Cependant la troupe de Roger s'est avancée dans la plaine; elle est sous les murs des tours, presqu'au bord du large fossé, et forme un demi-cercle au milieu duquel on voit s'élever, comme le chêne au milieu des jeunes ormeaux, le superbe Roger, reconnaissable par l'aigrette blanche qui orne la toque couleur de feu dont son front est ombragé: un large cimeterre brille dans sa main, et sa ceinture est hérissée de pistolets. Il est entouré de l'élite de ses soldats; et ses ordres, comme l'éclair qui semble parcourir la moitié du firmament, volent en un moment de l'aile gauche à l'aile droite de son armée. Elle est formidable, son armée: plus de mille hommes la composent. Ici, à la tête d'une brigade, distinguée par un soleil d'or qui orne sa bannière, on remarque l'effroyable Dragowitz: ce scélérat, dont la taille est gigantesque, qui, à l'approche d'une action, roule ses yeux comme un lion qui déchire sa pâture sanglante, ce monstre couvert de forfaits porte, pour toute arme, une énorme branche d'arbre, qui, dans ses mains, et pour le malheureux passant qu'il attaque, est vraiment la massue d'Hercule. Là, vous remarquez l'astucieux Fritzini, dont le corps maigre et la figure blême n'annoncent pas la force; mais examinez ses yeux louches et faux; entendez le son rauque de sa voix; suivez ses gestes, ses moindres mouvemens, ils vous diront que c'est l'homme le plus adroit pour les trahisons, le plus perfide pour les traités; c'est l'Ulysse de la troupe dans le conseil; c'est le Thersite de l'armée dans les combats. Plus loin sont, à la tête de leurs colonnes, les plus vils brigands de la terre, Sermoneck, Alinditz, Morneck, Flibusket, Bernert; et à leur suite, tous ceux qui se distinguent particulièrement dans l'attaque des voitures publiques, des courriers, et même des brigades qui courent les forêts pour la sûreté publique. Tous ces scélérats, que nous aurons occasion de retrouver par la suite, sont bouillans d'impatience et de pillage; ils toisent déjà des yeux le superbe château de Fritzierne, et le regardent comme leur future propriété: chacun brûle de tenir sa part des richesses qu'il renferme; chacun se dispose à combattre avec la plus grande intrépidité.

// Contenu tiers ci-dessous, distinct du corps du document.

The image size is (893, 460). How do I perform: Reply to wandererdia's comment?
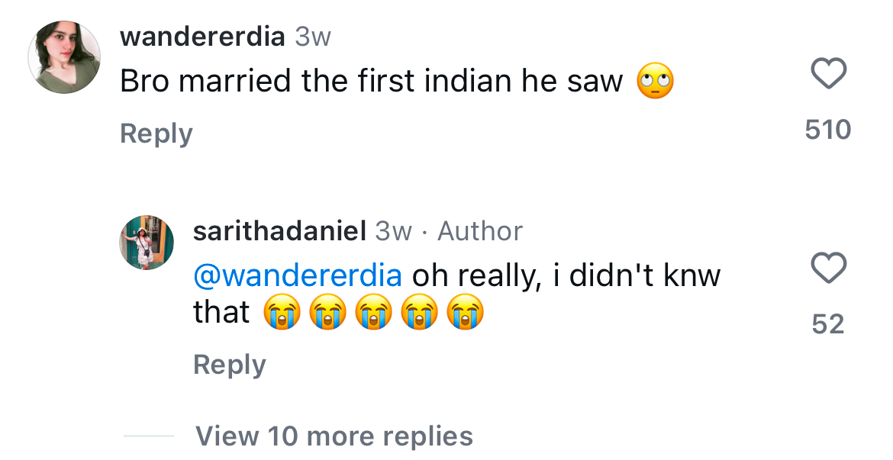[156, 133]
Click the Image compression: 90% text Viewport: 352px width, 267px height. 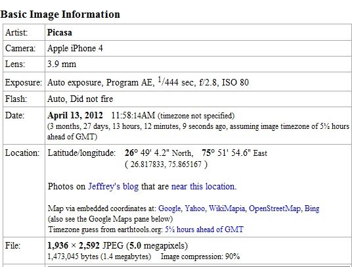(x=200, y=256)
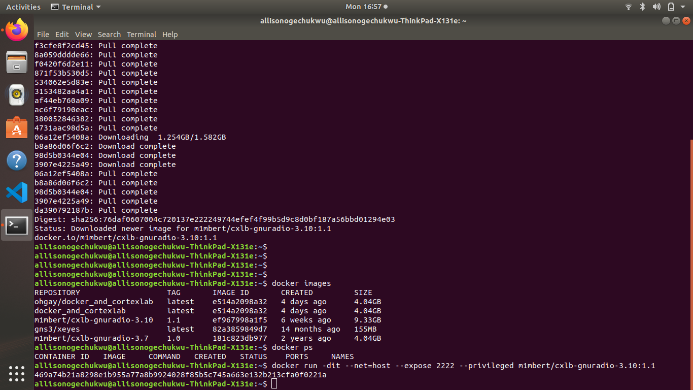Open Rhythmbox music player icon
693x390 pixels.
(x=17, y=94)
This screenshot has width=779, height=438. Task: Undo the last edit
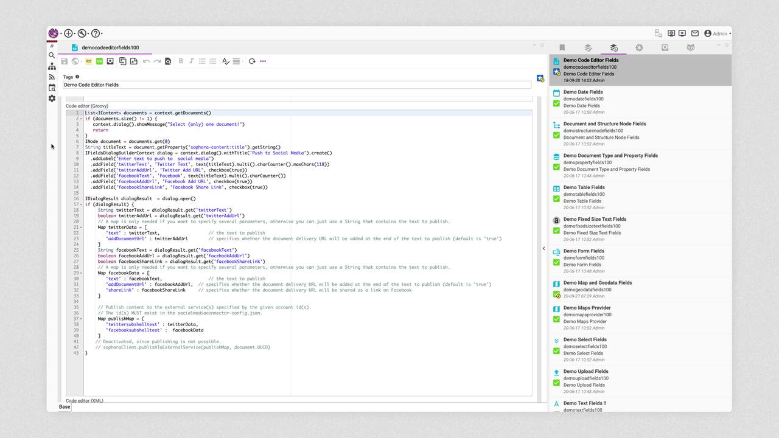coord(146,61)
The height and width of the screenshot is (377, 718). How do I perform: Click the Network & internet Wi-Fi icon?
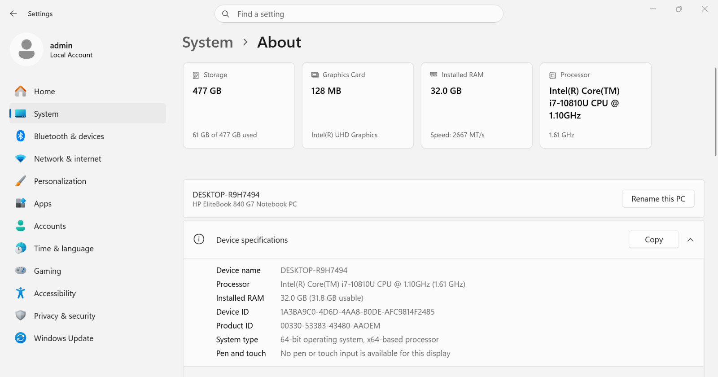click(21, 159)
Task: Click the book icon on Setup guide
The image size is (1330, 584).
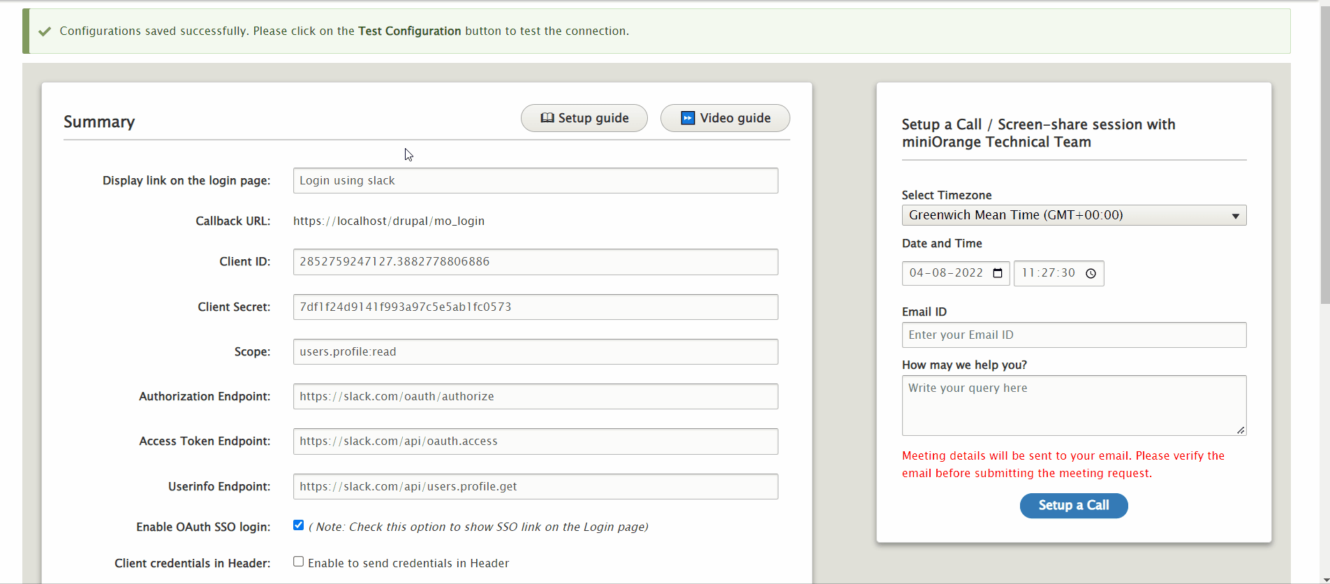Action: [547, 118]
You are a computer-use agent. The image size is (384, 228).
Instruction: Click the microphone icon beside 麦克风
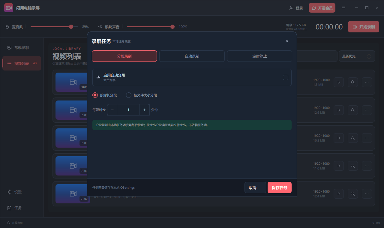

Quoi qu'il en soit, leur chef Roger ne sait point se précipiter, sans ordre et sans tactique, sur sa proie, comme une troupe d'écoliers tombe sur un cerisier qu'elle dépouille. Roger aime les batailles rangées, les attaques en règle; il a d'ailleurs affaire à un adversaire dont il connaît les talens dans l'art militaire; il veut lui prouver qu'il en possède aussi: il est fier, Roger, et veut se donner, aux yeux du baron de Fritzierne, la réputation d'un grand guerrier. En conséquence, et pour mettre des formes à l'action qu'il brûle d'engager, un de ses hérauts sonne trois fois du cor: on lui répond de l'intérieur du château. Roger croit qu'il va voir s'abaisser le pont-levis; il se trompe; on le méprise trop pour parlementer avec lui, pour le traiter comme un ennemi ordinaire; son héraut sonne encore du cor, on ne lui répond plus. L'indignation fait rougir de honte son front audacieux: il fait recommencer; pour le coup, une voix très-forte lui crie à travers un des créneaux de la première tour: On n'a rien de commun à démêler ici avec un brigand tel que toi; fuis, si tu crains la mort. – Moi, fuir! s'écrie Roger en se retournant vers sa troupe. Amis, secondez ma fureur, chargez…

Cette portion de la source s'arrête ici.